The view from the asylum

You want to see what an authentic fruitcake looks like? Look no further. Melanie Phillips fits the bill perfectly. Here she is frothing about the election:

America has voted for change, apparently. Change from what, precisely? From Bush? But in the second term, Bush stopped being Bush. His foreign policy lurched from paralysis to appeasement (redeemed only by the strategic genius of Gen Petraeus – and what price Petraeus now?) As Frank Gaffney wrote in the Washington Times yesterday, Bush’s Treasury is about to open the way for sharia law to be imposed upon America’s banking system. And it was a Democrat-controlled Congress that helped provoke the sub-prime lending crisis that triggered the current financial meltdown.

What this election tells us is that America voted for change because America is in the process of changing – not just demographically by becoming less white and more diverse, but as the result of a culture war in which western civilisation is losing out to a far-left agenda which has become mainstream, teaching American children to despise the founding values of their country and hijacking discourse by the minority power-grab of victim-culture.

Hmmm… Wonder what she smokes.

Thanks to Sean for spotting this in the wild.

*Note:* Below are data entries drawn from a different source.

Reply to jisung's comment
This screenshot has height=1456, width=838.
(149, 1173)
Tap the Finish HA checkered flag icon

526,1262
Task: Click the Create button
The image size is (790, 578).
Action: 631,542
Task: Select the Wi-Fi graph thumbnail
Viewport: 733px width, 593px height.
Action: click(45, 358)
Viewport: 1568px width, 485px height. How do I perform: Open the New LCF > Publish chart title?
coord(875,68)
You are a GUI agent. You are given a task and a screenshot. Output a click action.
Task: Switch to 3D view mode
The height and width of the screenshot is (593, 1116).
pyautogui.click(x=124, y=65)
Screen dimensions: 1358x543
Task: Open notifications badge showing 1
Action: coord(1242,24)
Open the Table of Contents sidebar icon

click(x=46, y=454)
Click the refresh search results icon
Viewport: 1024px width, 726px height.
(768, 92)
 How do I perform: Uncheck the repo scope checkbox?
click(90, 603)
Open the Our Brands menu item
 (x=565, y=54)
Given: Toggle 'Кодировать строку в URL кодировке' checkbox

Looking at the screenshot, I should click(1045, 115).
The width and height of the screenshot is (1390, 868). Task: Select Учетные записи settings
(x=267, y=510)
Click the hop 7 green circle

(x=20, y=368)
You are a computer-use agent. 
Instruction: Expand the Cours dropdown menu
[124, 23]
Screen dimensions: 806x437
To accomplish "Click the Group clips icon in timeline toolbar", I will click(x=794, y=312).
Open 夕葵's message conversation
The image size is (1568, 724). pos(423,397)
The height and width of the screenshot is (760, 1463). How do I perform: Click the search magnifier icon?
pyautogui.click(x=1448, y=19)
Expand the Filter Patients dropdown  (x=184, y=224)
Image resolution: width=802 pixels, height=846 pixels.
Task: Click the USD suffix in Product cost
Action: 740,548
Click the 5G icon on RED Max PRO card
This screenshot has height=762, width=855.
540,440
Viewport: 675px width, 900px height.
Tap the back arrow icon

The strange death of Republican America

It’s 2.30am and I’m turning in, convinced that the nightmare of Bush/Cheney is nearly over. But before heading for bed, I came on this nice piece by Sidney Blumenthal in openDemocracy

In 29 July 2008, President George W Bush appeared at the Lincoln Electric Company in Euclid, Ohio, where he spoke about energy and then asked the audience for questions. The opportunity for people in a small town in the midwest to pose a question directly to the president of the United States is a rare one, possibly a once-in-a-lifetime experience. “And now I’d like to answer some questions, if you have any”, said Bush. But his request was returned with silence. Bush filled the air with an awkward joke: “After seven-and-a-half years, if I can’t figure out how to dodge them, I shouldn’t…” The audience tittered nervously. Bush continued, “If you don’t have any questions, I can tell you a lot of interesting stories.” The crowd laughed again, but no one raised a hand. “Okay”, said Bush, “I’ll tell you a story.”